Rob, I didn't mean a discussion with yourself. Find a current topic your interested in. It's going to be alright.


----------



## Protech (Sep 22, 2008)

Those integral bypasses won't work if the high pressure side of the PRV is over 80PSI. It will only dump the pressure back into the municipal system at the pressure the municipal system is at. I really don't see the point of those integral bypasses other than a last layer of defense.


----------



## Miguel (Aug 10, 2009)

If the expansion tank alone isn't doing the job then it's either undersized or something else is screwy.

_This reminds me of something . . .:001_unsure: Crap! WHat was it?_

Btw, Hi robthaplumber. Welcome to the Zone.


----------



## Bill (Jun 17, 2008)

Miguel said:


> This reminds me of something . . .:001_unsure: Crap! WHat was it?

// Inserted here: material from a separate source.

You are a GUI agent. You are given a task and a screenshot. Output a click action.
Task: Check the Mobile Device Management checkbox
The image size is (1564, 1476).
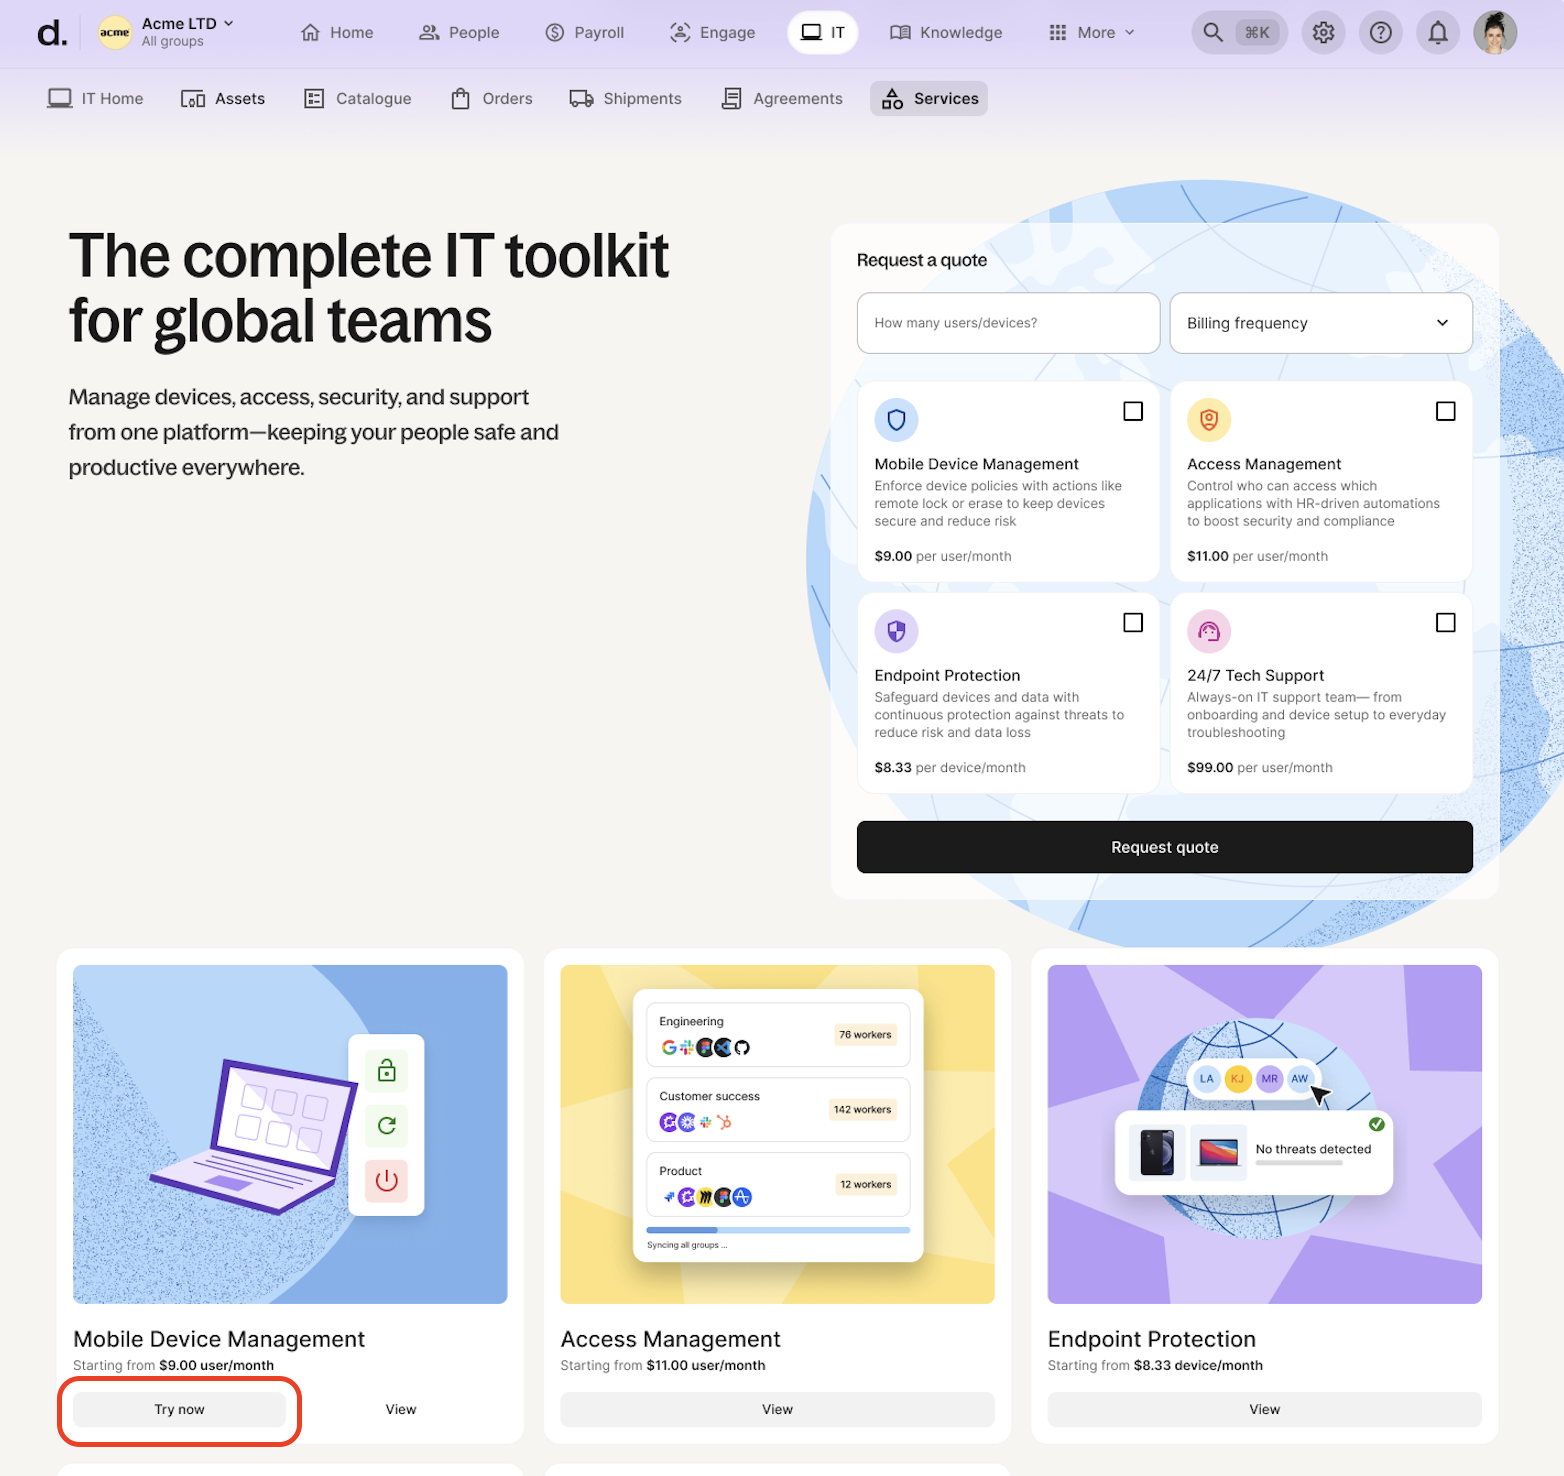click(x=1133, y=411)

What? Are you getting old? They say the first thing to go when you get old is, uhh, I ummm, let me see, no thats not it, umm, maybe.......Oh heck, someone give me a clue:laughing:


----------



## Plumber Jim (Jun 19, 2008)

The bypass works upto the outside city pressure. so if you had a city pressure of 100 psi then the pressure wouldn't go over 100 psi. So you always need to know the pressure on the city side of the prv if you are depending on that bypass to work. I just installed an expansion tank the other day because the guy had some company replace his main and they put in a prv and it didn't have a bypass but they didn't bother to tell him that it would make his T&P pop. Oh, and this was an inspected job too. lol


----------